For \(d\ne 2\), (4.9) furthermore implies that the diagonal entries of A are fixed, so there are in total \(d^{\ell (\ell -1)/2}\) many options for A. We have thus implemented all conditions for T to be a subspace in \(\Sigma _{t,t}^\ell (d)\) since, according to Remark 4.2, for \(d\ne 2\), any self-orthogonal T is automatically totally isotropic. The set of \((t-\ell )\)-dimensional subspaces of \({\mathbb {Z}}_d^t\) that contain \(\mathbf {1}_t\) are in bijection with the \((t-\ell -1)\)-dimensional subspaces in \({\mathbb {Z}}_d^t/{\mathbb {Z}}_d \mathbf {1}_t\), hence there are \(\left( {\begin{array}{c}t-1\\ t-\ell -1\end{array}}\right) _d=\left( {\begin{array}{c}t-1\\ \ell \end{array}}\right) _d\) many choices for X. Together, we obtain (4.8).

For \(d=2\), (4.9) gives no constraint about the diagonal entries of A. Instead, it asserts that \(\hat{\mathbf {z}}_i \cdot \hat{\mathbf {z}}_i = 0\) or, equivalently, that \(\hat{\mathbf {z}}_i \cdot \mathbf {1}_t = 0\) for \(i=1,\dots ,\ell \), which is automatically satisfied since \(\mathbf {1}_t\in X\). We will now show that there is a unique choice for the diagonal entries of A such that T is totally isotropic with respect to the \({\mathbb {Z}}_4\)-valued quadratic form \({\mathfrak {q}}\). By the discussion in Remark 4.2, since T is self-orthogonal, it suffices to consider \(T_\Delta \) and its complement \(T_N\) separately. But the vectors in \(T_\Delta \) are automatically isotropic, while for \(T_N\) total isotropy amounts to the condition that

$$\begin{aligned} 0 = (\hat{\mathbf {z}}_i+\mathbf {w}_i) \cdot (\hat{\mathbf {z}}_i+\mathbf {w}_i) - \mathbf {w}_i \cdot \mathbf {w}_i = \hat{\mathbf {z}}_i\cdot \hat{\mathbf {z}}_i + 2 A_{ii} \pmod 4, \end{aligned}$$

which fixes the \(A_{ii}\) uniquely. We thus obtain (4.8) by the same counting as above. \(\square \)

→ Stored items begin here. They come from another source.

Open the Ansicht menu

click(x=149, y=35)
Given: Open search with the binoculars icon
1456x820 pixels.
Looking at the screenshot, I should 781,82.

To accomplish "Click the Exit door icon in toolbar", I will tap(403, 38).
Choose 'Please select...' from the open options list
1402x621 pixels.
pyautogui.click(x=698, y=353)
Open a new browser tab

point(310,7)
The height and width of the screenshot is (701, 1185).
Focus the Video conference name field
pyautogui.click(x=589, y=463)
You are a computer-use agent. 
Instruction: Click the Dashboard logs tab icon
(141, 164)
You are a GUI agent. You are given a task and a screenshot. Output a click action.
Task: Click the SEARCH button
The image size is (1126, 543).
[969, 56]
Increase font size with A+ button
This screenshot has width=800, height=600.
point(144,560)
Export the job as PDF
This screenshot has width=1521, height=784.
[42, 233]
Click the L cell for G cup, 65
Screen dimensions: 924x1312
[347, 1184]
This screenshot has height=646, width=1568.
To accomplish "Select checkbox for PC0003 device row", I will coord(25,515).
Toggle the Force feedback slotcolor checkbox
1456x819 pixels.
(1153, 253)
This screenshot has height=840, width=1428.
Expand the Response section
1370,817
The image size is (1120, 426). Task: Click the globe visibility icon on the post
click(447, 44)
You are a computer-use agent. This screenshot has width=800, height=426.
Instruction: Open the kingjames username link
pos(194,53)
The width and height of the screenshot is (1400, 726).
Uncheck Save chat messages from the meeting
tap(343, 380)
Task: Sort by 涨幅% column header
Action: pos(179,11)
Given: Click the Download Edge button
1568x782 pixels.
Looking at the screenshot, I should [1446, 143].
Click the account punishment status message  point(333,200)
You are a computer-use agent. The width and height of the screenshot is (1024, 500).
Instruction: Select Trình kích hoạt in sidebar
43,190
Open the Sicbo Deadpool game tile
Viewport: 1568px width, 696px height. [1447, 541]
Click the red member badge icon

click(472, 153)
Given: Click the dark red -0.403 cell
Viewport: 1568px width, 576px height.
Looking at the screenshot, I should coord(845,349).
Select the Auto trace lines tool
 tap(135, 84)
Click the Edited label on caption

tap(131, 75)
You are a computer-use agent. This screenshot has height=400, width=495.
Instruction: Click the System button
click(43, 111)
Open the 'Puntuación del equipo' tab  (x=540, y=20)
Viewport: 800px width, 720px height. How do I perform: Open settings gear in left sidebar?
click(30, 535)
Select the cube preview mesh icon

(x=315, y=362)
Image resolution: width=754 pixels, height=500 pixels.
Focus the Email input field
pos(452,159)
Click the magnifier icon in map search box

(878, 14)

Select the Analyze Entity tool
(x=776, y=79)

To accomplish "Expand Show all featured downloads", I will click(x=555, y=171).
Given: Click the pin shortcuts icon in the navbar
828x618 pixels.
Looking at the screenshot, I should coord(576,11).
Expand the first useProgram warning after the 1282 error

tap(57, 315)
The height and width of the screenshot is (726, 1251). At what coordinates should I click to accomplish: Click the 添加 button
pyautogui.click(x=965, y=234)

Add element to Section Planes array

We finally obtain Theorem 4.3 as a consequence of the preceding results.

Proof of Theorem 4.3

By combining Lemma 4.5 and Theorems 4.9 and 4.10, we see that the operators R(T) form a basis of the commutant of \({{\,\mathrm{Cliff}\,}}(n,d)^{\otimes t}\) on \((({\mathbb {C}}^d)^{\otimes n})^{\otimes t}\). \(\square \)

It is interesting to note that all elements R(T) of our basis of the commutant of \({{\,\mathrm{Cliff}\,}}(n,d)^{\otimes s}\) have the property that \(\langle S^{\otimes t} | R(T) | S^{\otimes t}\rangle =1\) for every stabilizer state \(\vert S\rangle \). Indeed, if \(T\in \Sigma _{t,t}(d)\) and \(\vert S\rangle =U \vert 0\rangle ^{\otimes n}\) for some Clifford unitary U, then

$$\begin{aligned} \langle S^{\otimes t} | R(T) | S^{\otimes t}\rangle&=\langle S^{\otimes t} | R(T) U^{\otimes t} | 0^{\otimes tn}\rangle = \langle S^{\otimes t} | U^{\otimes t} R(T) | 0^{\otimes tn}\rangle \nonumber \\&= \langle 0^{\otimes tn} | R(T) | 0^{\otimes tn}\rangle = 1, \end{aligned}$$
(4.10)

where we used that \(\mathbf {0}\in T\) (see also Eq. (4.13) below).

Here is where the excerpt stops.